Dogs and All about Them eBook

This eBook from the Gutenberg Project consists of approximately 437 pages of information about Dogs and All about Them.

Dogs and All about Them eBook

This eBook from the Gutenberg Project consists of approximately 437 pages of information about Dogs and All about Them.

Give oatmeal, rather than flour or fine bread, as the staple of his diet, but a goodly allowance of meat is to be given as well, with cabbage or boiled liver, or even a portion of raw liver.  Fresh air and exercise in the fields.  You may give a bolus before dinner, such as the following:  Compound rhubarb pill, 1 to 5 grains; quinine, 1/8 to 2 grains; extract of taraxacum, 2 to 10 grains.  Mix.

FITS.

Whatever be the cause, they are very alarming.  In puppies they are called Convulsions, and resemble epileptic fits.  Keep the dog very quiet, but use little force, simply enough to keep him from hurting himself.  Keep out of the sun, or in a darkened room.  When he can swallow give from 2 to 20 grains (according to size) of bromide of potassium in a little camphor water thrice daily for a few days.  Only milk food.  Keep quiet.

SKIN DISEASES.

In the whole range of dog ailments included in the term canine pathology there are none more bothersome to treat successfully nor more difficult to diagnose than those of the skin.  There are none either that afford the quack or patent-nostrum monger a larger field for the practice of his fiendish gifts.  If I were to be asked the questions, “Why do dogs suffer so much from skin complaints?” and “Why does it appear to be so difficult to treat them?” I should answer the first thus:  Through the neglect of their owners, from want of cleanliness, from injudicious feeding, from bad kennelling, and from permitting their favourites such free intercourse with other members of the canine fraternity.  Overcrowding is another and distinct source of skin troubles.
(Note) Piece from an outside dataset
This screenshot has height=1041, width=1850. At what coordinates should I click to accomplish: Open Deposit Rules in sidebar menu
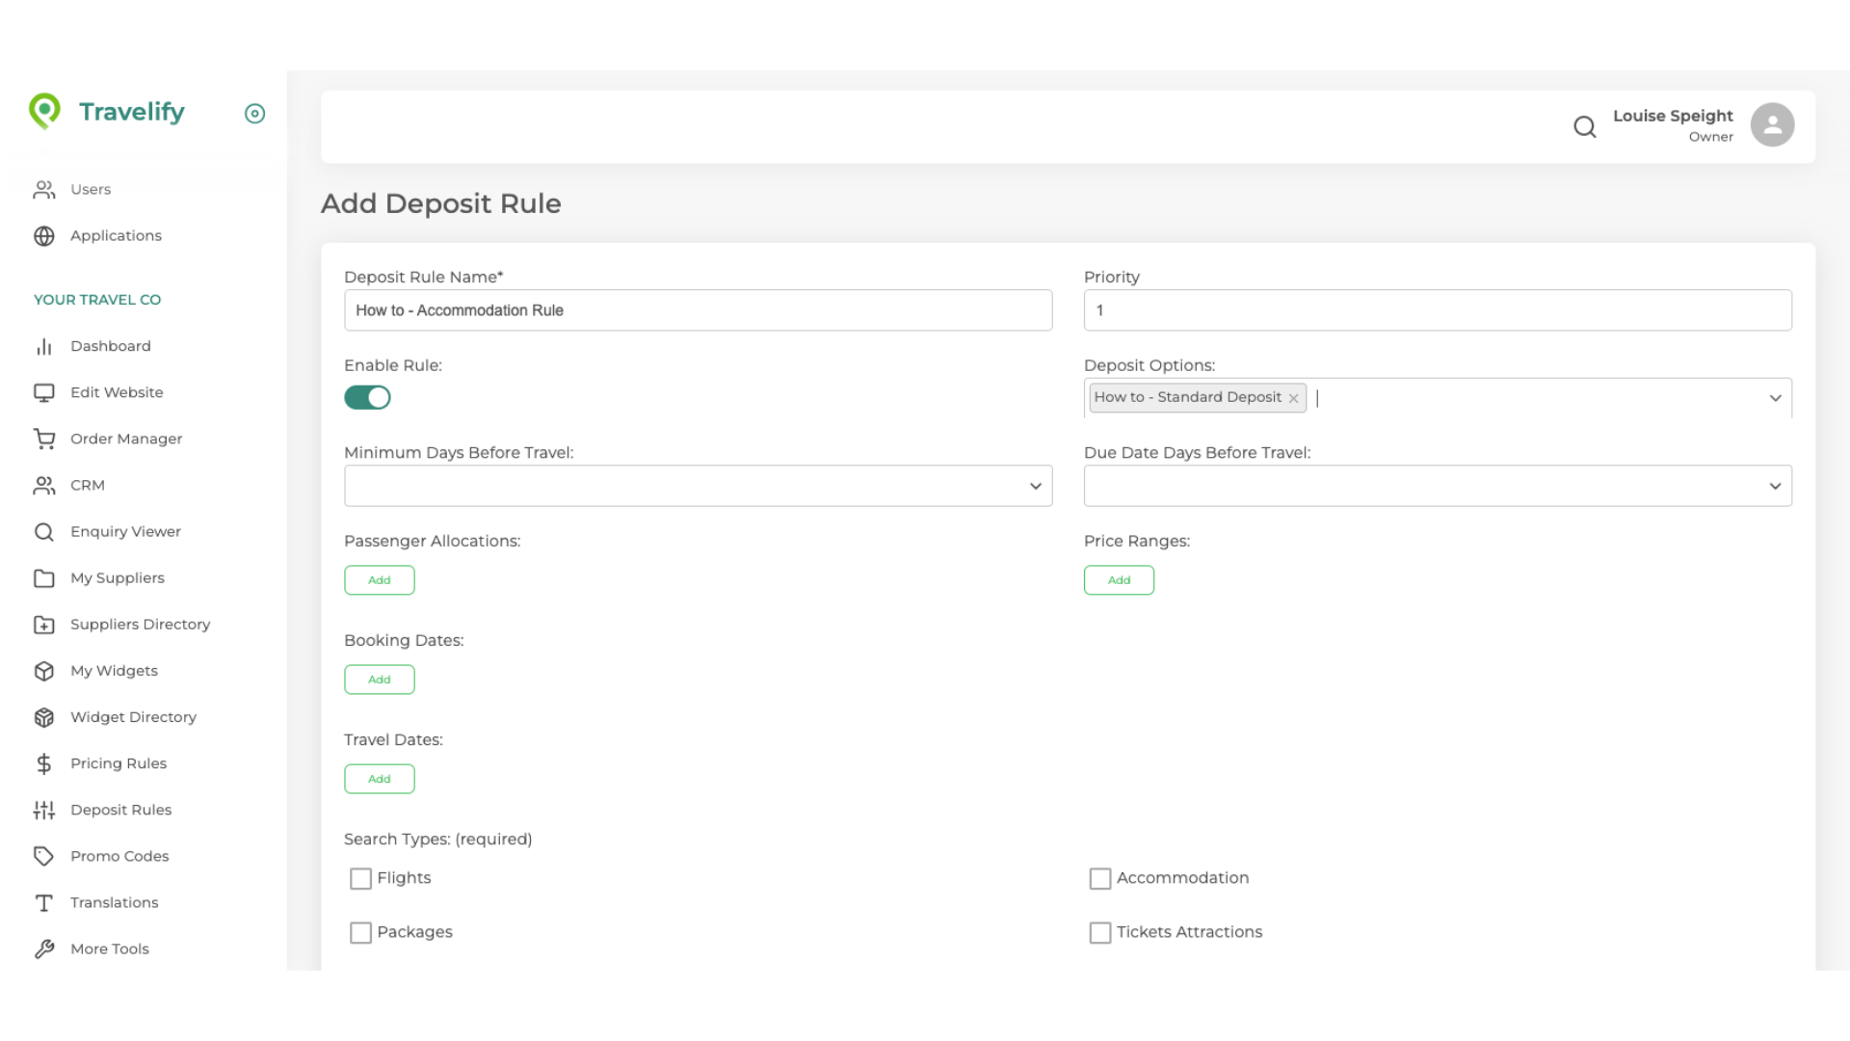tap(120, 810)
My answer to the second question is that the layman too often treats the trouble in the skin as if it were the disease itself, whereas it is, generally, merely a symptom thereof.  Examples:  To plaster medicated oils or ointments all over the skin of a dog suffering from constitutional eczema is about as sensible as would be the painting white of the yellow skin in jaundice in order to cure the disordered liver.

But even those contagious diseases that are caused by skin germs or animalcules will not be wholly cured by any applications whatever.  Constitutional remedies should go hand in hand with these.  And, indeed, so great is the defensive power of strong, pure blood, rich in its white corpuscles or leucocytes, that I believe I could cure even the worst forms of mange by internal remedies, good food, and tonics, etc., without the aid of any dressing whatever except pure cold water.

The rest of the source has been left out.